ZIMMER M/L PRESSW-FIR TAPER FEMORAL STEM

MDR report key: 2690342 · Received August 8, 2012

Report

Report Number
1822565-2012-01682
Event Type
Injury
Date Received
August 8, 2012
Date of Event
June 21, 2012
Report Date
July 10, 2012
Manufacturer
ZIMMER, INC.
Product Code
LZO
Adverse Event
Yes
Report Source
Manufacturer report
Reporter Location
OR, US
Reporter Occupation
PHYSICIAN

Narratives

Additional Manufacturer Narrative · 1

EVAL SUMMARY: THE COMPONENTS WERE IMPLANTED (B)(6) 2012, AND REVISED (B)(6) 2012, MAKING AN IN-VIVO TIME OF APPROX 2 MONTHS. THE ADVERSE EVENT REPORTED NOTES THAT THE EVENT WAS NOT RELATED TO THE DEVICE. PT HAD A BMI OF (B)(6) ACCORDING TO HEIGHT AND WEIGHT PROVIDED. PRIMARY OPERATIVE NOTES WERE PROVIDED WHICH WERE UNREMARKABLE. REVISION NOTES STATE A WELL FIXED ACETABULUM AND LOOSE FEMORAL STEM WITH PERIPROSTHETIC FRACTURE. PERIPROSTHETIC FRACTURE IS LIKELY DUE TO PT FALL. EVAL: REVIEW OF THE DEVICE HISTORY RECORDS DID NOT FIND ANY DEVIATIONS OR ANOMALIES. IT IS NOT SUSPECTED THAT THE PRODUCT FAILED TO MEET SPECIFICATIONS. THE INVESTIGATION COULD NOT VERIFY OR IDENTIFY ANY EVIDENCE OF PRODUCT CONTRIBUTION TO THE REPORTED PROBLEM. BASED ON THE INVESTIGATION, THE NEED FOR CORRECTIVE ACTION IS NOT INDICATED. SHOULD ADD'L SUBSTANTIVE INFO BE RECEIVED, THE COMPLAINT WILL BE REOPENED. ZIMMER, INC., CONSIDERS THE INVESTIGATION CLOSED.

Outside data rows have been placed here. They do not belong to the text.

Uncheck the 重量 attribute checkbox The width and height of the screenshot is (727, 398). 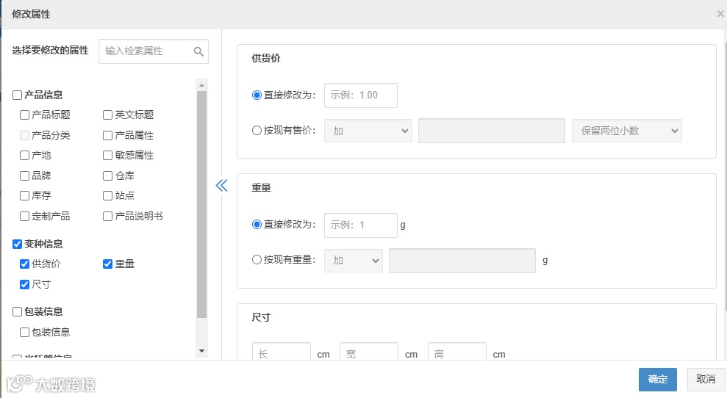(108, 264)
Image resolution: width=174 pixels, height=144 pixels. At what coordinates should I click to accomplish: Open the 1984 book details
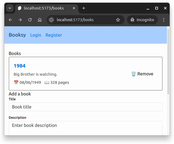[20, 66]
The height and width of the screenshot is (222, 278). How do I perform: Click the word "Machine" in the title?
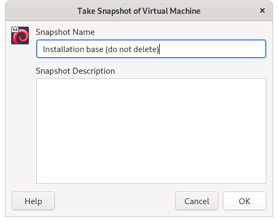(185, 11)
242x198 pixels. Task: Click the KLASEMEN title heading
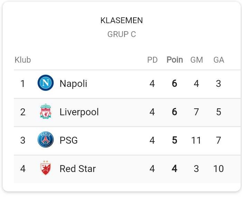pos(122,20)
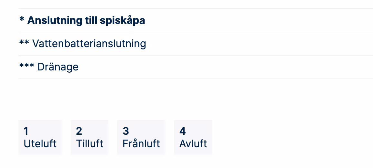Click the Dränage footnote text
373x168 pixels.
point(58,67)
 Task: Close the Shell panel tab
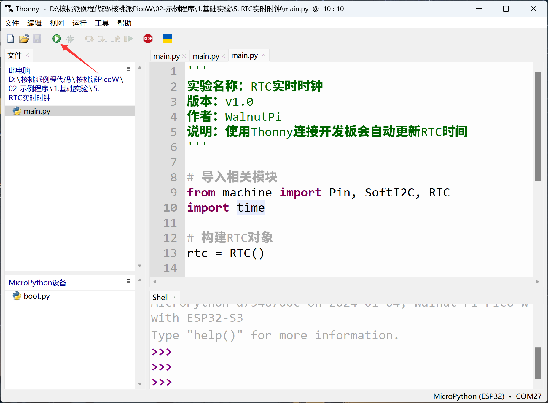(174, 297)
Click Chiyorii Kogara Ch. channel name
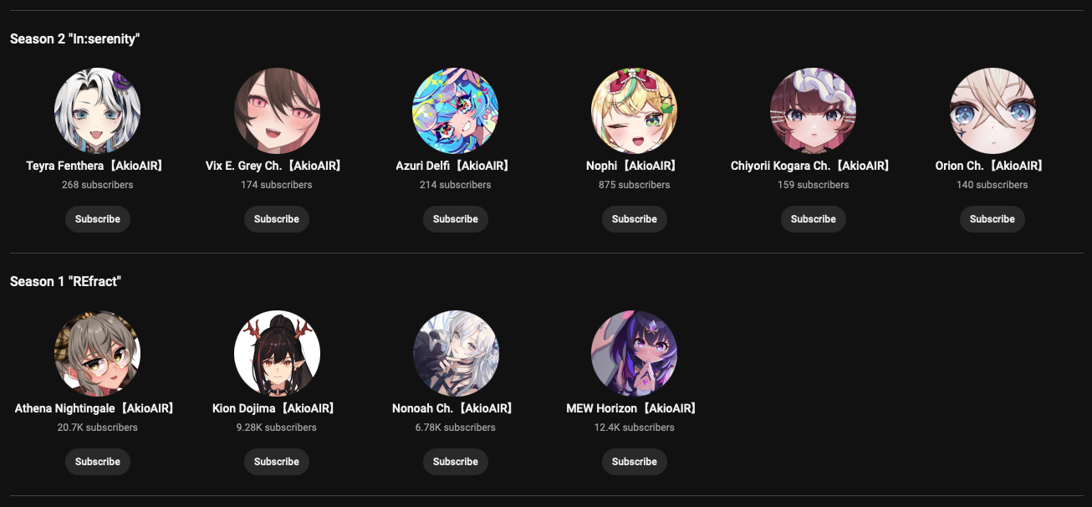The image size is (1092, 507). coord(814,166)
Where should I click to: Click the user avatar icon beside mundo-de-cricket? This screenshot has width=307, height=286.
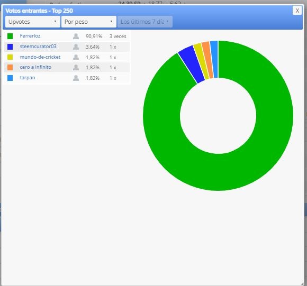tap(76, 57)
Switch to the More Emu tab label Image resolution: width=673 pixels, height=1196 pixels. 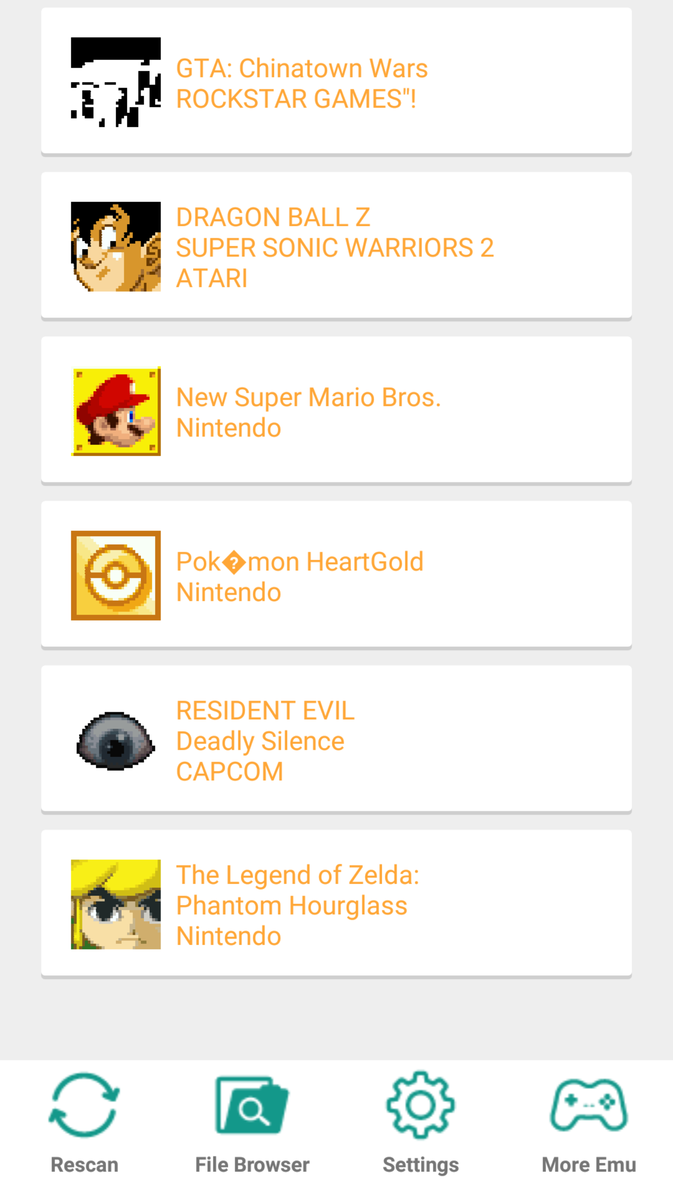tap(589, 1165)
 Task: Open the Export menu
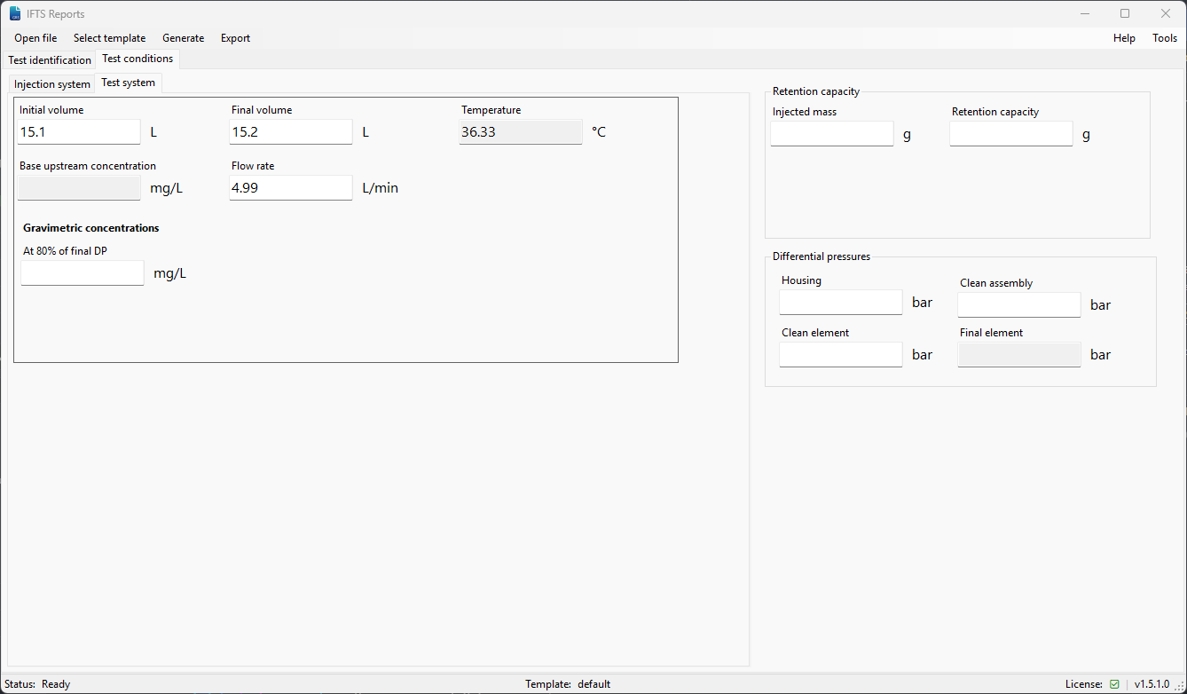[235, 38]
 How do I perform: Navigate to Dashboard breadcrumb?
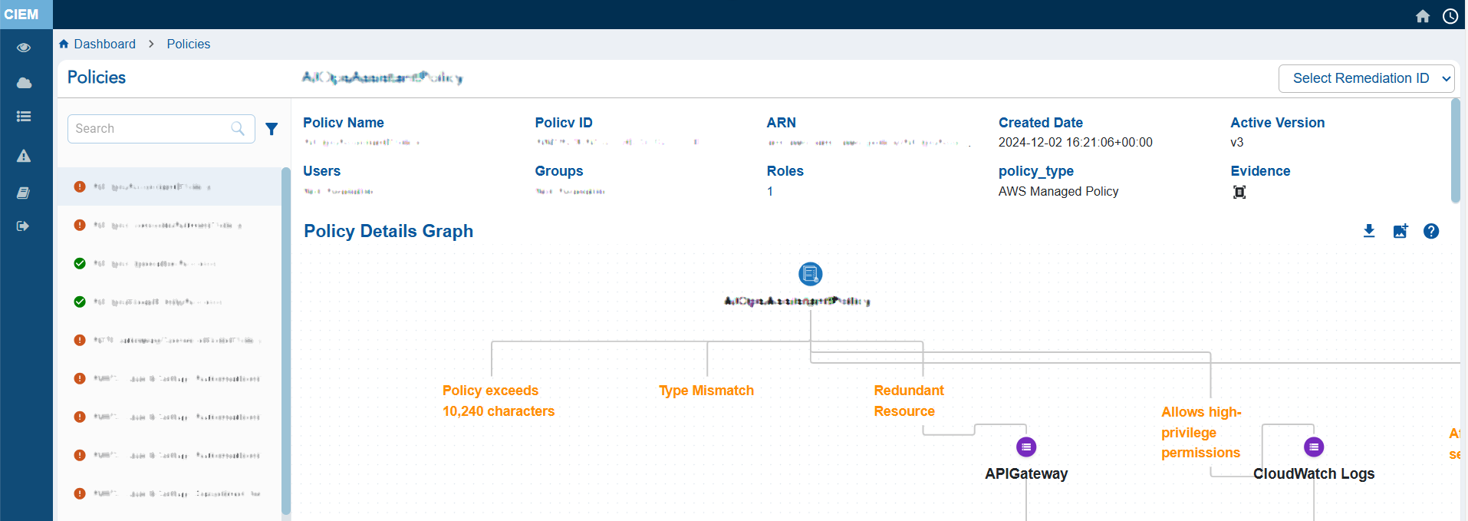[104, 45]
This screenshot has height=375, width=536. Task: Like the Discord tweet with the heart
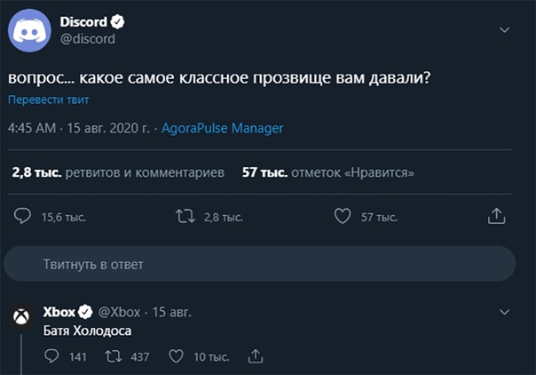[343, 216]
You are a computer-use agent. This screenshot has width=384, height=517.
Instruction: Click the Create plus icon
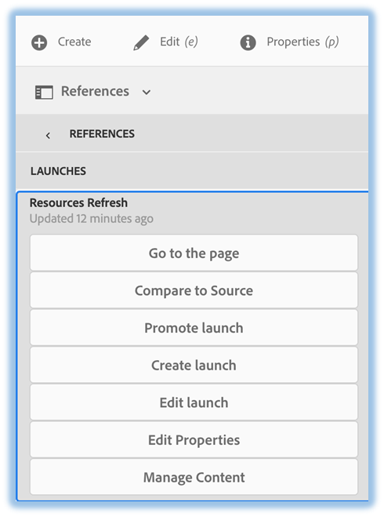tap(39, 42)
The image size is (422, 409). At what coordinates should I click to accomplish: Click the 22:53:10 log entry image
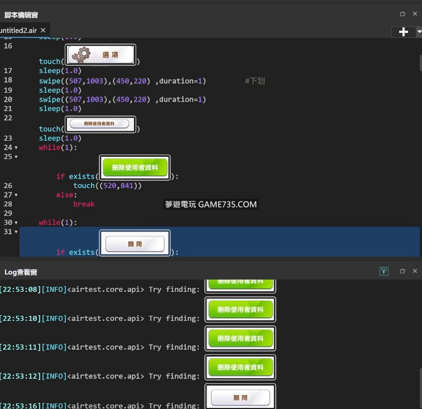(x=240, y=310)
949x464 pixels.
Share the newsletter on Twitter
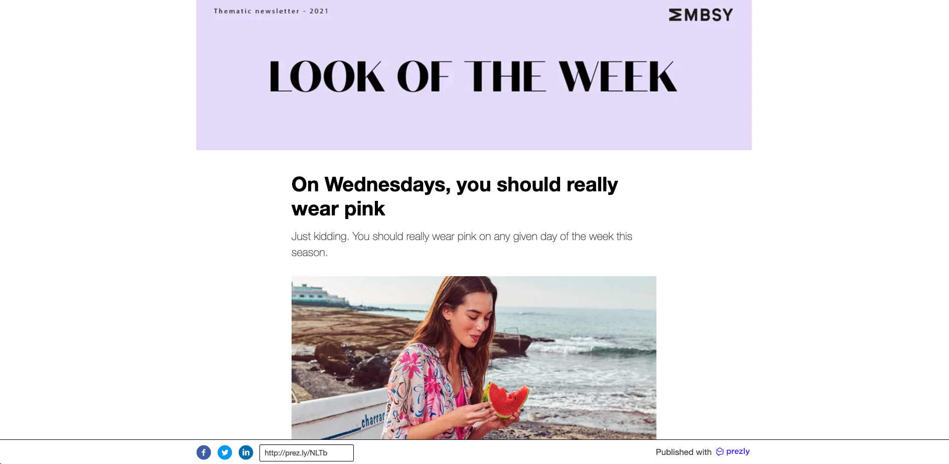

Description of Event or Problem · 1

IT IS REPORTED THAT THE PT FELL WHILE CARRYING LAUNDRY DOWN THE STAIRS, THIS RESULTED IN A PERIPROSTHETIC FRACTURE REQUIRING REVISION SURGERY.

Devices

Seq Brand Generic Product Code Manufacturer Model Lot UDI-DI
1 ZIMMER M/L PRESSW-FIR TAPER FEMORAL STEM LZO ZIMMER, INC. 61719289

Patients

Seq Age Sex Outcome Treatment
1 58 YR Required Intervention